製造業においては一般的に下記のような労働災害防止対策が示されています
(1)機械による労働災害防止対策
- 法令の遵守とリスクアセスメントによる安全対策
機械設備が有する危険性や有害性はいくつかに分類することができ、それに従ってリスクアセスメントを行うことにより、効果的な安全対策を行うことができます。 - 食品加工用機械の危険箇所への覆いの設置等の義務づけ
食品加工用機械による労働災害は年間約2千件発生しており、身体に障害が残る切断・挫滅も多く発生しています。
平成25年に労働安全衛生規則が改正され、食品加工用機械の危険な部分に覆いを設置することや送給時・取り出し時に用具を使用すること、機械の目詰まり等の調整時には、原則として機械を停止すること等の措置を行うことが義務づけられました。

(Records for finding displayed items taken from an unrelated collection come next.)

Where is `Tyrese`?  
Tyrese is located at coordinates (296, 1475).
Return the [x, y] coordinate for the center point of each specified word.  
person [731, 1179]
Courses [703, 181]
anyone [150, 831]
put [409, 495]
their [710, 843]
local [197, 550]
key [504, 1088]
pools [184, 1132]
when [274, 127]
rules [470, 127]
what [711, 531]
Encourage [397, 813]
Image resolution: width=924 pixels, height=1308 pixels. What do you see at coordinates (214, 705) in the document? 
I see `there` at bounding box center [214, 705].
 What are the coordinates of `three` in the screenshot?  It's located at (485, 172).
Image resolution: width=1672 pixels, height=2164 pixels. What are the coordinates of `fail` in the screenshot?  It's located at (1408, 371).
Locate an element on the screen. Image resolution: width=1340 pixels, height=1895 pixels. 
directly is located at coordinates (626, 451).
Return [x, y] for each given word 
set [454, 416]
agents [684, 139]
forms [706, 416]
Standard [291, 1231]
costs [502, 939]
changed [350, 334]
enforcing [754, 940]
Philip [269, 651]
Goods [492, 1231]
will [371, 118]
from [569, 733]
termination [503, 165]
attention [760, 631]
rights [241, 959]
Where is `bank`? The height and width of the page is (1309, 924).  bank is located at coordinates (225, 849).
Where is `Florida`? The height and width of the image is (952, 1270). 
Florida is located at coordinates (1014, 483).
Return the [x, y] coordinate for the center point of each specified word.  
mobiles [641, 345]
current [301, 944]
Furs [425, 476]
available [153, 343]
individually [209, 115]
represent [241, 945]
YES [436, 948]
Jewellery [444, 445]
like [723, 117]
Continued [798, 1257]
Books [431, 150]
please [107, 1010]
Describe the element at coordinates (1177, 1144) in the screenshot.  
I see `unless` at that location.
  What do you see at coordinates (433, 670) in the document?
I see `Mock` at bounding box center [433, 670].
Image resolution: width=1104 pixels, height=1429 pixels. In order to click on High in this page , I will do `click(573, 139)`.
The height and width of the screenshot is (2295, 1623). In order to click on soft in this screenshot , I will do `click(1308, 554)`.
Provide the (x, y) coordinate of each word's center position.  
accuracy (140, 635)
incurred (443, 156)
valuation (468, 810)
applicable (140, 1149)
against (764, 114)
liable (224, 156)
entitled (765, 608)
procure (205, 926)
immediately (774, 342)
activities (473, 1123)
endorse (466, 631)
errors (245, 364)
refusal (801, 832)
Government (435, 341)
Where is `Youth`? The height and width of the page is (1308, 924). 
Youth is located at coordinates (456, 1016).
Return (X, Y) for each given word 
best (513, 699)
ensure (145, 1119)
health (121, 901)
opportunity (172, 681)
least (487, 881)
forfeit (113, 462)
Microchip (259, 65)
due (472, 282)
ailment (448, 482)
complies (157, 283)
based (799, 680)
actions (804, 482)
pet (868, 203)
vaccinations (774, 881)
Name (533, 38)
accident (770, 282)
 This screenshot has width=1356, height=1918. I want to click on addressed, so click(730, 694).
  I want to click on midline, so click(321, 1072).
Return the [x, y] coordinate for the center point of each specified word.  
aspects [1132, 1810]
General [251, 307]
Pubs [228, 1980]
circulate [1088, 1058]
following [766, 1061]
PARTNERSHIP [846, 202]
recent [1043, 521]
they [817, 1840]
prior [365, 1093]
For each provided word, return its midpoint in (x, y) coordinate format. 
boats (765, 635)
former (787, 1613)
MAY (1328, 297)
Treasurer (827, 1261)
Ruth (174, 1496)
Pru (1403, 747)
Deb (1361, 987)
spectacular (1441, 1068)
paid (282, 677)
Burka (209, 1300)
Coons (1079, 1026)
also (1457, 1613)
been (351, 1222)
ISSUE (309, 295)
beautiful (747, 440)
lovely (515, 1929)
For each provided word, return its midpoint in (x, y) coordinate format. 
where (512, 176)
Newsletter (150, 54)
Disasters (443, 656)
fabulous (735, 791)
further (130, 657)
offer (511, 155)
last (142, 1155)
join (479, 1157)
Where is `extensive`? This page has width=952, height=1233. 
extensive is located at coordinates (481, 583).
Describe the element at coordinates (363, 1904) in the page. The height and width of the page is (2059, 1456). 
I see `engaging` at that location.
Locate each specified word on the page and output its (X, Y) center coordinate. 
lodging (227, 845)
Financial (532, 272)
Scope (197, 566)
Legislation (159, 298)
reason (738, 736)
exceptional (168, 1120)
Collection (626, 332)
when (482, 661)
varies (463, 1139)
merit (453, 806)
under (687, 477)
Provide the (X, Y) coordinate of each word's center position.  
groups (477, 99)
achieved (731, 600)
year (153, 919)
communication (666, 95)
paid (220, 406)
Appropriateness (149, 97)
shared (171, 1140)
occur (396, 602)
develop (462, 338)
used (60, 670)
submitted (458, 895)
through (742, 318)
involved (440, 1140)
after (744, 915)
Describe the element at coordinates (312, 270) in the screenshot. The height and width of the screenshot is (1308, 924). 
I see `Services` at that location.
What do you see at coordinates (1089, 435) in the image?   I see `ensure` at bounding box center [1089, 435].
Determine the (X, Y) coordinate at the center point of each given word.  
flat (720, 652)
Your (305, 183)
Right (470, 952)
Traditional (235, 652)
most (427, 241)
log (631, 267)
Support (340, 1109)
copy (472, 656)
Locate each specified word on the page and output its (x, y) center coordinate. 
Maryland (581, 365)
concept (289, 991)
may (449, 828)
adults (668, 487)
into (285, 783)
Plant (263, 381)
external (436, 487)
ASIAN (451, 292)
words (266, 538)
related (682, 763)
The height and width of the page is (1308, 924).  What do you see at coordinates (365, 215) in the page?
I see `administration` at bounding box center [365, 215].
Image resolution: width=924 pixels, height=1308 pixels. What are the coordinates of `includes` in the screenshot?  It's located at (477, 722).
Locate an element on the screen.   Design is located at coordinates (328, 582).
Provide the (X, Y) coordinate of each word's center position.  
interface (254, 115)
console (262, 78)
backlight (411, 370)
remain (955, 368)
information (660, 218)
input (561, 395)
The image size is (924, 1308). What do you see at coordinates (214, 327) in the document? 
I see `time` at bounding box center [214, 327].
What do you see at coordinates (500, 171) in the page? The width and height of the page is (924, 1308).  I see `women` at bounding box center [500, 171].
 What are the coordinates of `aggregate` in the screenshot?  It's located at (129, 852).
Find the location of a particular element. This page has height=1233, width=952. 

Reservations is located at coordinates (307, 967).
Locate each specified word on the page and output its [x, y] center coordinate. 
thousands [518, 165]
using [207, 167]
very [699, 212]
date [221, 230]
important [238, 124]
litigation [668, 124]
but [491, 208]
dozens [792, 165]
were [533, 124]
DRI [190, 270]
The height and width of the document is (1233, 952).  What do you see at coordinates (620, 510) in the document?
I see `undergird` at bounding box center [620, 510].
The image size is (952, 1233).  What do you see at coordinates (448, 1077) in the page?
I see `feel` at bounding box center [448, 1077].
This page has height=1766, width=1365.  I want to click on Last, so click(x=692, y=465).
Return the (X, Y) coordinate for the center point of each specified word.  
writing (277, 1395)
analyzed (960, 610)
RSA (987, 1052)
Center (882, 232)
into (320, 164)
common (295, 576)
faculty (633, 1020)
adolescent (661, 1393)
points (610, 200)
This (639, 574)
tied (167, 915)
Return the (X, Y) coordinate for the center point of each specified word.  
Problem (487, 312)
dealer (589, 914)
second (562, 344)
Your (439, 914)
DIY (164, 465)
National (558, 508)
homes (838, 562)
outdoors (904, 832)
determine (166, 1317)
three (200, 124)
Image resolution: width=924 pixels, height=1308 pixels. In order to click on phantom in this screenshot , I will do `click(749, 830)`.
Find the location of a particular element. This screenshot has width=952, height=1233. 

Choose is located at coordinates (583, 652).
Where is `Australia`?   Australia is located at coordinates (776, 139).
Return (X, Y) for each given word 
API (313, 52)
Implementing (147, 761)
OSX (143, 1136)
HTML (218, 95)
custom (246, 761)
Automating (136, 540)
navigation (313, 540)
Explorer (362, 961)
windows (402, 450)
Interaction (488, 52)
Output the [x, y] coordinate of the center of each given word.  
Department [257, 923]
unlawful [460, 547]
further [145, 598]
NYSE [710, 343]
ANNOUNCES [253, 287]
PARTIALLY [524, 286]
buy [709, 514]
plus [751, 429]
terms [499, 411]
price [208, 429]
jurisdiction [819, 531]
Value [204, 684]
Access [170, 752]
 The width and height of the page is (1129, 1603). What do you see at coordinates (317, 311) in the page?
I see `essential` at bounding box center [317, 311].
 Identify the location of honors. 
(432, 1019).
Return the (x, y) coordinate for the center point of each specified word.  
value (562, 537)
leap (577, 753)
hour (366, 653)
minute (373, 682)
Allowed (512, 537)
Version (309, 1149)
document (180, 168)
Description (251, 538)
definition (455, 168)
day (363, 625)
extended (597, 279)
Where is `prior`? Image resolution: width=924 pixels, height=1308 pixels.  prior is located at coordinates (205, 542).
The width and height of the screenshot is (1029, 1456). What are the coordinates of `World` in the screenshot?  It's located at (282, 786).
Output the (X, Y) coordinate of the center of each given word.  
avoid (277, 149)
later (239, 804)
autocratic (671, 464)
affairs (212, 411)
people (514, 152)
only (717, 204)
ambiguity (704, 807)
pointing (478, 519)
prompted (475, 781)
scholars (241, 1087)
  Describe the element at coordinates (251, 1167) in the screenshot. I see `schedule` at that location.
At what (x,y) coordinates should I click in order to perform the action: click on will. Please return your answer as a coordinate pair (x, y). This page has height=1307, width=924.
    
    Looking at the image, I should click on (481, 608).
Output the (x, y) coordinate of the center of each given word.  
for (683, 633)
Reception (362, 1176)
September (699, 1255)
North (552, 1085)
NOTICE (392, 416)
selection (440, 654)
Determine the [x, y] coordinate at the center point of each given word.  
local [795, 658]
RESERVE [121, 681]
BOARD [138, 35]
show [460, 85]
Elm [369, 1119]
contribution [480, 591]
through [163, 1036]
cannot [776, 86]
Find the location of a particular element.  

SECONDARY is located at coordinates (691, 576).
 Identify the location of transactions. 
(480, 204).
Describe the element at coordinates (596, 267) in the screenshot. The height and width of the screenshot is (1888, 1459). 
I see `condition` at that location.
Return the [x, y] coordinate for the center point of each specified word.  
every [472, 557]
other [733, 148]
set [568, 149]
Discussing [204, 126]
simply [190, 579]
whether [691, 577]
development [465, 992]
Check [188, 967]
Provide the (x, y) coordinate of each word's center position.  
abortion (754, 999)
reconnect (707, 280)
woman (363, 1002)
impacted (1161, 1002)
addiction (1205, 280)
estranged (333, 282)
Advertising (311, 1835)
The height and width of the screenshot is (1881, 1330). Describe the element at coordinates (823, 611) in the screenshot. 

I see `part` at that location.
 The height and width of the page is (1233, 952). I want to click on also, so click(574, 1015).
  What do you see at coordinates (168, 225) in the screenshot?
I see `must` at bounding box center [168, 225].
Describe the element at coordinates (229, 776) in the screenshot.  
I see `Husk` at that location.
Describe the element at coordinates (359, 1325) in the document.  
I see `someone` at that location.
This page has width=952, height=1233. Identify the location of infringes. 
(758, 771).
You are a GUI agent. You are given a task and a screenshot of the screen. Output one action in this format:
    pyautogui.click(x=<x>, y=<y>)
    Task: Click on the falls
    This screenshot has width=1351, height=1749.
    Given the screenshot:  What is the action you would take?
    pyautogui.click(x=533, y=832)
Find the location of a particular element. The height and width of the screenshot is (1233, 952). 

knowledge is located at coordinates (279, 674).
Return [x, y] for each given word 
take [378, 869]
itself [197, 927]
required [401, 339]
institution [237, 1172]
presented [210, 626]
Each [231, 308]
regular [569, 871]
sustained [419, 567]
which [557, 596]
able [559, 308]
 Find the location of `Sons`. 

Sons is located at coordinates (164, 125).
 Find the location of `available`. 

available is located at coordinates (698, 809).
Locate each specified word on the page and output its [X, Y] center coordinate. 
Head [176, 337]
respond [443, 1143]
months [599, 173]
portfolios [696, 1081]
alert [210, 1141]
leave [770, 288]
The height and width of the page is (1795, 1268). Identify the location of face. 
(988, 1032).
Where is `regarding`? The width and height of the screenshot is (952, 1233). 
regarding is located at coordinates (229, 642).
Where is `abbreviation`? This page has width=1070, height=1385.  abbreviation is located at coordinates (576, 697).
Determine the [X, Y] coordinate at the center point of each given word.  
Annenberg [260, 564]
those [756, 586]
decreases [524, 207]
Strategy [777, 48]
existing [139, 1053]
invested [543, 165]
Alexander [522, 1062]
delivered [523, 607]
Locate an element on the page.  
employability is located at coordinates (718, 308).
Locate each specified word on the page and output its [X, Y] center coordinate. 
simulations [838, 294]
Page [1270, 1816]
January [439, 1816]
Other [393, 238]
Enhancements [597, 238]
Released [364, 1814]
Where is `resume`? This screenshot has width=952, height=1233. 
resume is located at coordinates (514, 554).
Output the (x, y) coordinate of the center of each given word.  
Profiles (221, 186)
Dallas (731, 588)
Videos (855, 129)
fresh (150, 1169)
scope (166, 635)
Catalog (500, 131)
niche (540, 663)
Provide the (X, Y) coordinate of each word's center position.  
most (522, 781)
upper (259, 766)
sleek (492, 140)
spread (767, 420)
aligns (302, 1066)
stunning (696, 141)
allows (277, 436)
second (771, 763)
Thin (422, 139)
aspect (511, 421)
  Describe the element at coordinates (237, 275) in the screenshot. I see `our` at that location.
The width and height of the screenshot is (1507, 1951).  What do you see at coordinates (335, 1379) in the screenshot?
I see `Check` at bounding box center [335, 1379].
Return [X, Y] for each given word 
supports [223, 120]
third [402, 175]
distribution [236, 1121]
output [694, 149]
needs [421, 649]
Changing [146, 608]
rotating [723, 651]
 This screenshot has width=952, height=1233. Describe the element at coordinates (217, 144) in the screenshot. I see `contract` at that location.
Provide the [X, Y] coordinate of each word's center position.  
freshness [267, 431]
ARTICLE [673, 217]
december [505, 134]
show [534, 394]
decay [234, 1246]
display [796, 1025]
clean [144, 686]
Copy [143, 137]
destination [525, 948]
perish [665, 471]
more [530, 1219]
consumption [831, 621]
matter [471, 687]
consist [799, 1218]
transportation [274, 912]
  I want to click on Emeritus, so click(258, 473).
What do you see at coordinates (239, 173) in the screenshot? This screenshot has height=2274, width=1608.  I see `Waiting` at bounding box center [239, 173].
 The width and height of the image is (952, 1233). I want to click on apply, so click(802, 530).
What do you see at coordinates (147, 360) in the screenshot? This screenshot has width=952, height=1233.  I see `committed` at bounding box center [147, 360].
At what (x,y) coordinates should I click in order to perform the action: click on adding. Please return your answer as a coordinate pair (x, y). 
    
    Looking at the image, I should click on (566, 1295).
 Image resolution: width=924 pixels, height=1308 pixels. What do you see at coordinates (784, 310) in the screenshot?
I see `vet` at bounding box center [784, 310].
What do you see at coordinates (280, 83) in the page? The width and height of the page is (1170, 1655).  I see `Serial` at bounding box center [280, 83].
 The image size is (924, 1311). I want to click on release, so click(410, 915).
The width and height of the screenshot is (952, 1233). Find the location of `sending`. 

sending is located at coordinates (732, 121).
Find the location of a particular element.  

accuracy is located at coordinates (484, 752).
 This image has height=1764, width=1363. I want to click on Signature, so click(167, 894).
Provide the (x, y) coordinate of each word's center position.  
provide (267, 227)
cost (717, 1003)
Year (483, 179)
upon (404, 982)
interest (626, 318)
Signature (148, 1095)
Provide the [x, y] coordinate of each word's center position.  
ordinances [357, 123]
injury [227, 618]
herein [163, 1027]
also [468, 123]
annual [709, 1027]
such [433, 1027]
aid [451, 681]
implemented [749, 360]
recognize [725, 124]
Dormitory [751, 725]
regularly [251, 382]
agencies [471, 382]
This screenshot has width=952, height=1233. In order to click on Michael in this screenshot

(2)リスクアセスメントと労働安全衛生マネジメントシステムの普及促進
- リスクアセスメントの確実な実施
- 労働安全衛生マネジメントシステム導入による安全衛生レベルの向上
労働安全衛生マネジメントシステムを導入、運用することによって、効果的・効率的な安全衛生活動を継続的に行っていく体制をつくり、事業場の安全衛生レベルを向上していくことが望まれます。
(3)中小規模事業場における安全衛生活動の促進
- 安全衛生推進者制度
労働安全衛生法では常時10人以上50人未満の労働者を使用する一定の事業場においては、所定の講習を修了した者等の中から安全衛生推進者を選任し、安全衛生に関する業務を担当させなければならないとされています。 - 中小規模事業場における安全衛生活動
中小規模事業場が集団としてまとまって自主的な安全衛生活動を実施するということであれば、スケールメリット、相互啓発、相互研鑽という点からも効果的と考えられます。
令和6年度全国安全週間実施要綱においても、下記のような「製造業における労働災害防止対策」が示されています。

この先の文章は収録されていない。